> **Bacaan yang Disediakan**:
***

Model pengembangan LMX menyatakan bahwa pembedaan kelompok
kerja menjadi in-group dan out-group memiliki implikasi bagi munculnya
keadilan organisasional (Scandura, 1999). Menurut Kabanoff dan Meindl, ide
bahwa beberapa bawahan diperlakukan lebih baik daripada yang lain adalah
inkonsisten dengan norma equality. Graen dan Uhl-Bien menyatakan bahwa riset
empiris yang mempelajari terus menerus telah mendokumentasikan perbedaan
dalam kualitas hubungan, dan hasilnya lebih menguntungkan anggota in-group.
Hasil tersebut relevan dengan konsep keadilan organisasional karena anggota out-
group mungkin melihat pemimpin mereka memperlakukan mereka dengan tidak
adil.
Keadilan organisasional menggambarkan persepsi keadilan individu (atau
kelompok) terhadap perlakuan yang diterima dari organisasi dan reaksi
keperilakuan mereka terhadap persepsi tersebut (James, 1993 dalam Lam et al.,
2002). Konseptualisasi dua dimensional keadilan yang secara luas masih menjadi
sebuah literatur, yaitu keadilan distributif yang berkenaan dengan keadilan
persepsian pada outcome yang diterima karyawan dan keadilan prosedural yang
28
menggambarkan keadilan persepsian pada prosedur yang digunakan untuk
menentukan outcome tersebut (Lam et al., 2002).

***

> **Data Latihan**:

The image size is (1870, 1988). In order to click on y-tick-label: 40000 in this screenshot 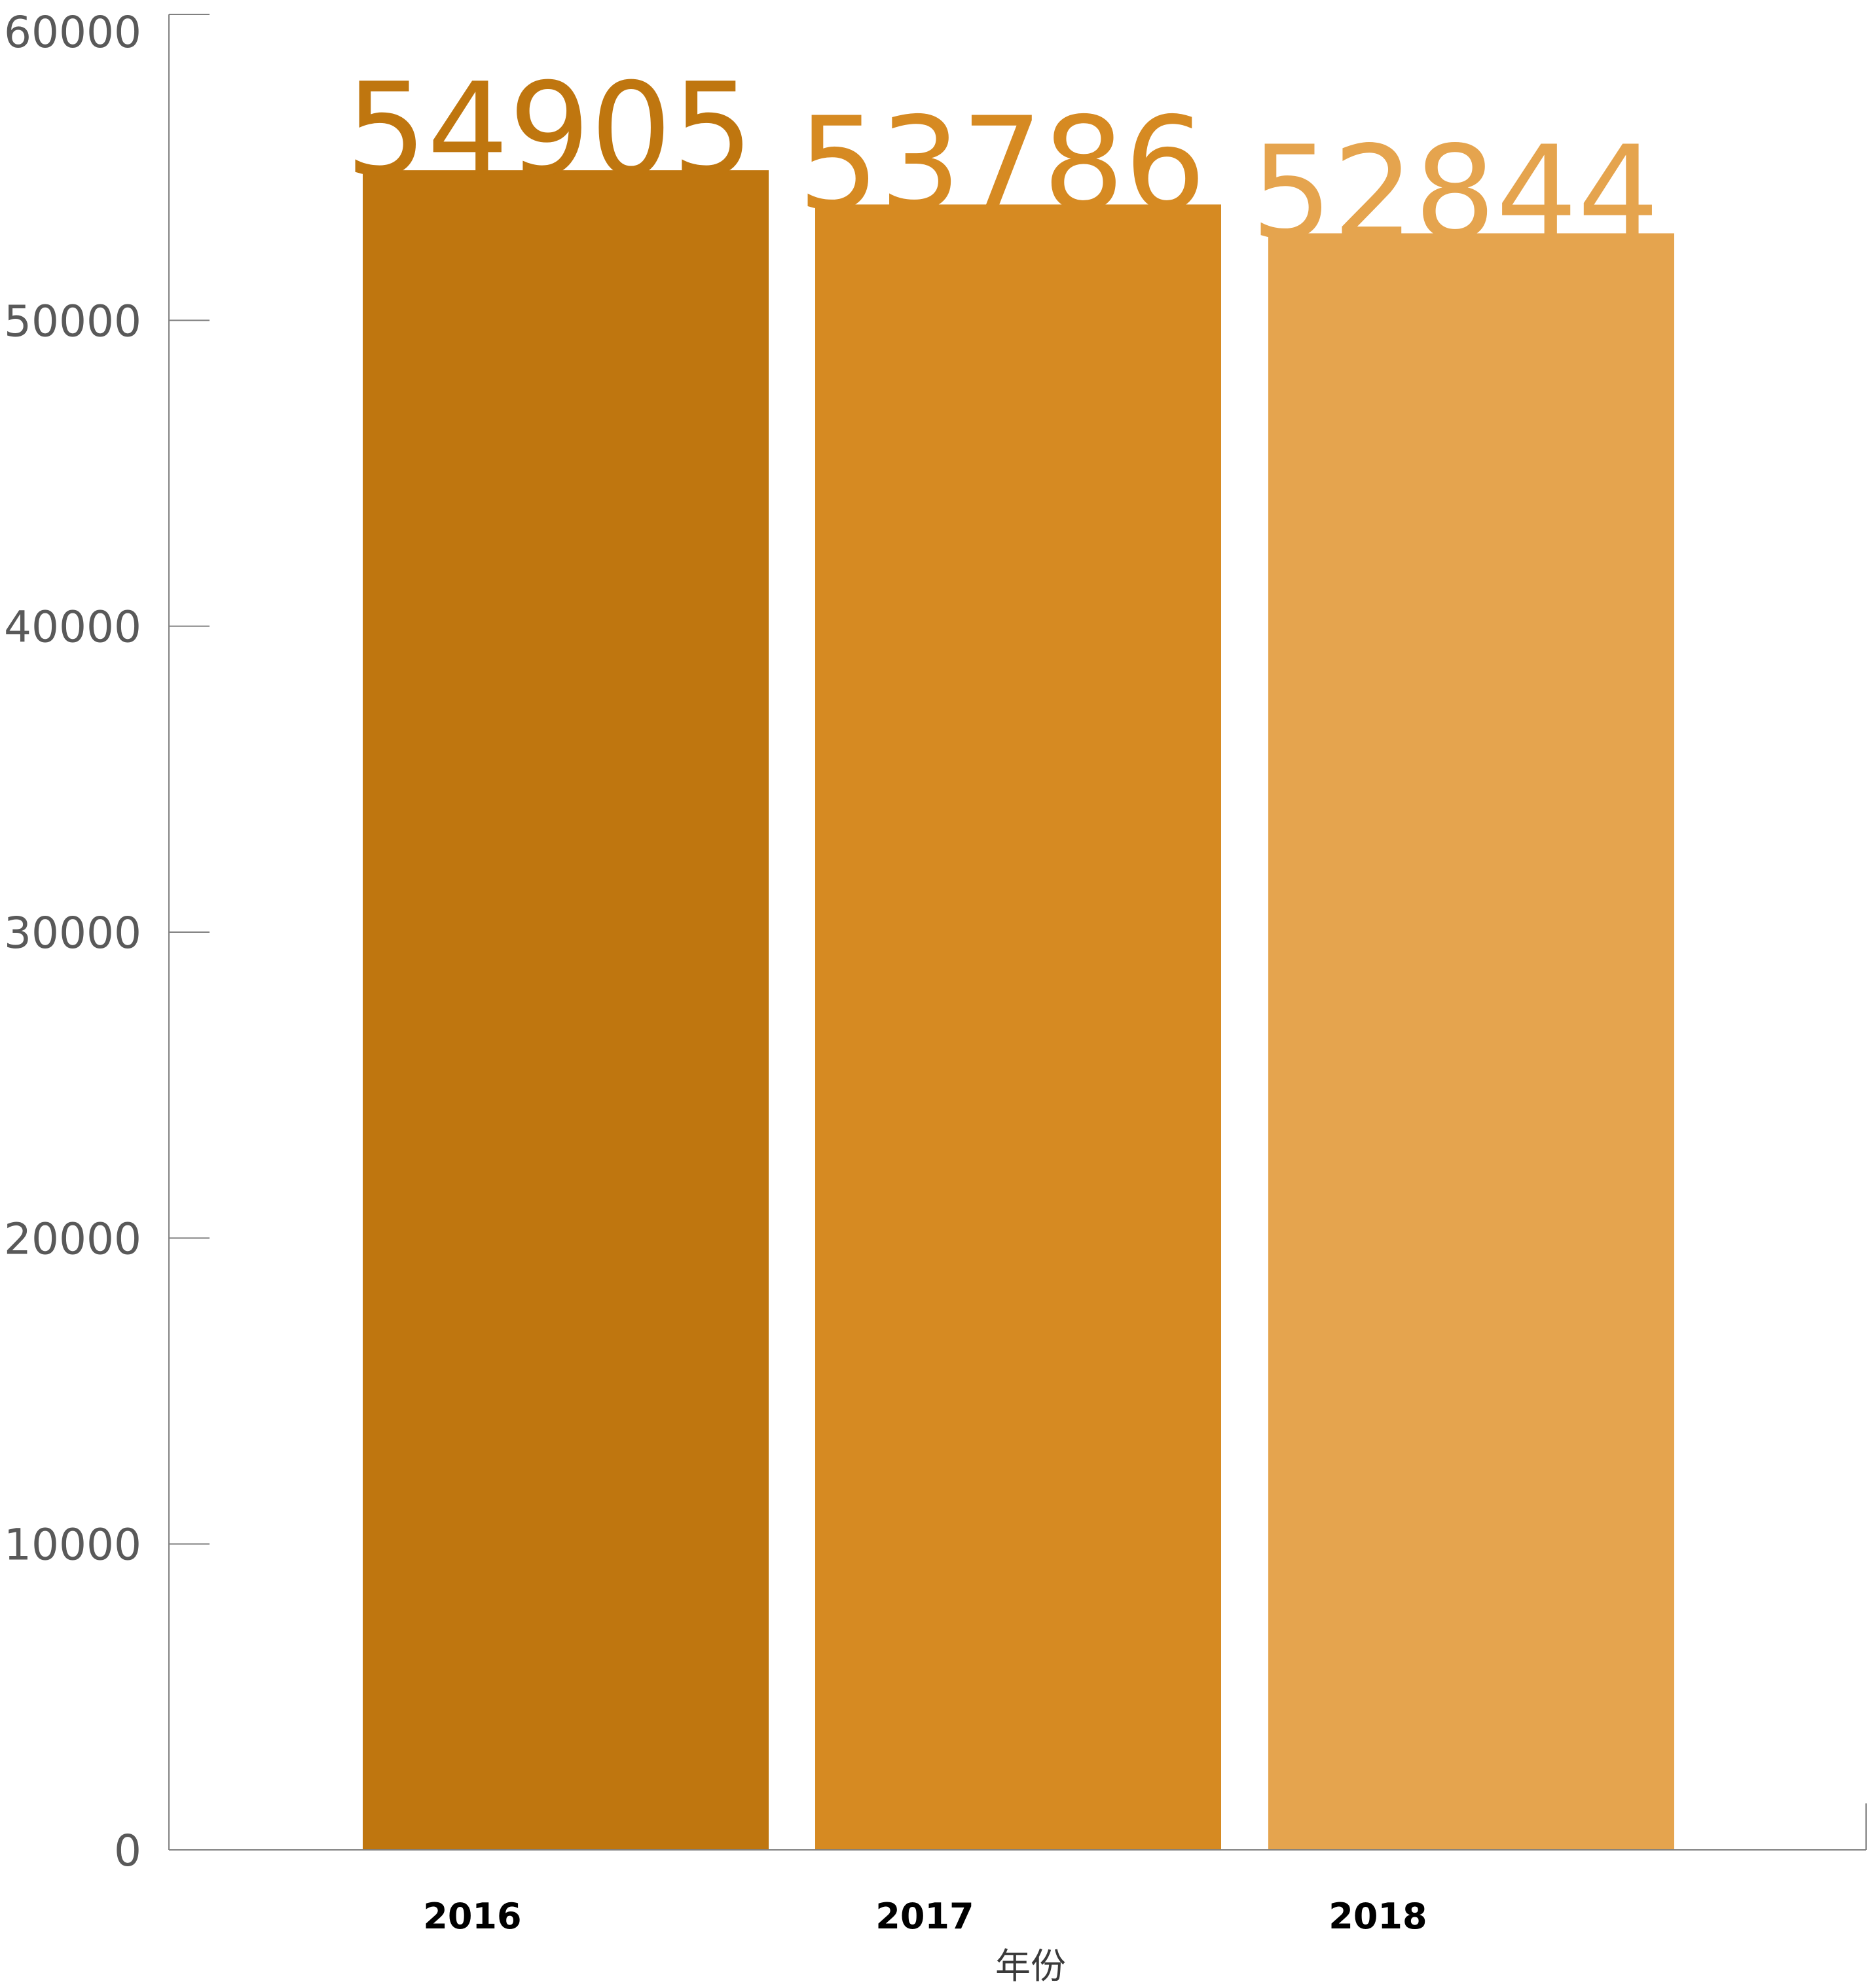, I will do `click(72, 628)`.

***

> **Tugas Tertulis 1**:
Kembalikan bagian bacaan tentang keadilan organisasional antara "Model pengembangan LMX" dan "menguntungkan anggota in-group.", termasuk kedua batas tersebut, tanpa perubahan apa pun.
> **Tugas Tertulis 2**:
Menurut Kabanoff dan Meindl dalam bacaan tentang keadilan organisasional, ide bahwa beberapa bawahan diperlakukan lebih baik daripada yang lain tidak konsisten dengan norma apa?
> **Tugas Tertulis 3**:
Terjemahkan kalimat dari bacaan tentang keadilan organisasional ini ke dalam bahasa Inggris: "Keadilan organisasional menggambarkan persepsi keadilan individu (atau kelompok) terhadap perlakuan yang diterima dari organisasi dan reaksi keperilakuan mereka terhadap persepsi tersebut (James, 1993 dalam Lam et al., 2002)."

> **Jawaban Akhir 1**:
Model pengembangan LMX menyatakan bahwa pembedaan kelompok
kerja menjadi in-group dan out-group memiliki implikasi bagi munculnya
keadilan organisasional (Scandura, 1999). Menurut Kabanoff dan Meindl, ide
bahwa beberapa bawahan diperlakukan lebih baik daripada yang lain adalah
inkonsisten dengan norma equality. Graen dan Uhl-Bien menyatakan bahwa riset
empiris yang mempelajari terus menerus telah mendokumentasikan perbedaan
dalam kualitas hubungan, dan hasilnya lebih menguntungkan anggota in-group.

> **Jawaban Akhir 2**:
Norma equality.

> **Jawaban Akhir 3**:
Organizational justice describes the perception of fairness held by individuals (or groups) regarding the treatment received from the organization and their behavioral reactions to that perception (James, 1993 in Lam et al., 2002).